CS 10: Winter 2016

Lecture 26, March 2

Code discussed in lecture

Edit Distance
Spelling Corrector

Edit Distance

MS Word and other programs do spelling correction. Have you ever wondered how they do it? In this class we see a way to write a simple spelling corrector.

What does it mean for two words or two names to be "close" to one another? There are many possible definitions, but an easy one to implement is called "edit distance". It is the number of editing operations needed to convert the first word or name into the second. The operations are: copy the first character from the first string to the output (which can be done for free), insert a character not in the first string into the output, delete the first character from the first string without outputting it, replace the first character in the first string by a different character in the output, or swap the first two characters in the first string and output them (so "thier" can be converted to "their" in one operation). This file contains two methods that solve this problem recursively: EditDistance.java.

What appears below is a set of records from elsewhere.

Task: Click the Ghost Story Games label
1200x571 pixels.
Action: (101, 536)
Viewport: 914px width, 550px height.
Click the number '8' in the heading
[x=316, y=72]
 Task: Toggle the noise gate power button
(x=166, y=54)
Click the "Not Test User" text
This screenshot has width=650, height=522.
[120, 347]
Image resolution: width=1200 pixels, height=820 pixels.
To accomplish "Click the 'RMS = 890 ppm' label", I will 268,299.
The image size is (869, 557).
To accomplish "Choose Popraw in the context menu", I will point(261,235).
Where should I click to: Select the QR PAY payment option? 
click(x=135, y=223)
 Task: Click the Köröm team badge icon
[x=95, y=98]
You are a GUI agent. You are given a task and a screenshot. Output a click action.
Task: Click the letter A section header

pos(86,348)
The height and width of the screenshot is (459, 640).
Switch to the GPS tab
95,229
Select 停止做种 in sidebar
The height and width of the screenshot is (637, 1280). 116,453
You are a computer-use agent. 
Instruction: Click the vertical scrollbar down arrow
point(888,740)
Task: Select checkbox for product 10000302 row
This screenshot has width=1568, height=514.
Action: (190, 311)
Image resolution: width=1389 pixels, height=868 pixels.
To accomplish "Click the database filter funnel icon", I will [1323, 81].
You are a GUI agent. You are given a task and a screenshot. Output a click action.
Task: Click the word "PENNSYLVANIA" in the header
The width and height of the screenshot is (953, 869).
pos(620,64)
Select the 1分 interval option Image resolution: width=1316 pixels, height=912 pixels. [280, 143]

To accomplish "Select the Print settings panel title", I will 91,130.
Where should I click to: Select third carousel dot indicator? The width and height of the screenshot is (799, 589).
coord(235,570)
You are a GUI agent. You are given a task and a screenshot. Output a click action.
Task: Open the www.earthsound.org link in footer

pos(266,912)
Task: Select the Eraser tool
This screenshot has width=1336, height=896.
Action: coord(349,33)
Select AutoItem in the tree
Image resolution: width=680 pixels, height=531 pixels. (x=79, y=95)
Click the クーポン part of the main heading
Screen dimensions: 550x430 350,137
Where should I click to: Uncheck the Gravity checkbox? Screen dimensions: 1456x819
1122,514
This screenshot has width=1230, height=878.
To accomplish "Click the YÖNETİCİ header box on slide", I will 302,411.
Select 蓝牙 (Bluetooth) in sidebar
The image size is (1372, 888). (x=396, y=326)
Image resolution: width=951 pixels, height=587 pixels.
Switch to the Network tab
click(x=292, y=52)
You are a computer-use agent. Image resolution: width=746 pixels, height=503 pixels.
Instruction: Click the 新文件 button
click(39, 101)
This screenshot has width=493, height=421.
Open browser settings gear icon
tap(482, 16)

Each function looks at the first character of s1 and s2. If they match, they then find the edit distance between remaining strings. If not, they try all of the possible operations to make the next character in the output match the next character in second string and then solve the remaining subproblems. (Note that copy and replace have the same subproblem, but their contributions to the edit distance differ by one.) The one that solves the problem in the fewest edits is the one chosen. We first look at a simple recursive implementation of this idea:

public static int naiveEditDistance(String s1, String s2) {
  int matchDist;   // Edit distance if first char. match or do a replace
  int insertDist;  // Edit distance if insert first char of s1 in front of s2.
  int deleteDist;  // Edit distance if delete first char of s2.
  int swapDist;    // edit distance for twiddle (first 2 char. must swap).
    
  if(s1.length() == 0)
    return s2.length();   // Insert the remainder of s2
  else  if (s2.length()== 0)
    return s1.length();   // Delete the remainer of s1
  else {
    matchDist = naiveEditDistance(s1.substring(1), s2.substring(1));
    if(s1.charAt(0) != s2.charAt(0))
      matchDist++;  // If first 2 char. don't match must replace

    deleteDist = naiveEditDistance(s1.substring(1), s2) + 1;
    insertDist = naiveEditDistance(s1, s2.substring(1)) + 1;
      
    if(s1.length() > 1 && s2.length() > 1 && 
       s1.charAt(0) == s2.charAt(1) && s1.charAt(1) == s2.charAt(0)) 
      swapDist = naiveEditDistance(s1.substring(2), s2.substring(2)) + 1;
    else
      swapDist = Integer.MAX_VALUE;  // Can't swap if first 2 char. don't match

    return Math.min(matchDist, Math.min(insertDist, Math.min(deleteDist, swapDist)));
  }
}

Works great, on small strings. But exponential run time growth - look at tree for "catz" and "cots". Works fine. But "Kate Blanchet" and "Cate Blanchett" takes minutes. Ignoring swap (which usually is not possible) each problem makes 3 recursive calls. The shortest path in the tree is min(|s1|, |s2|) for all "match" calls, and the longest is |s1| + |s2| when you remove only one letter per call on delete and insert. For strings that are 14 or 15 characters long this is much worse than 3¹⁴, which is pretty bad.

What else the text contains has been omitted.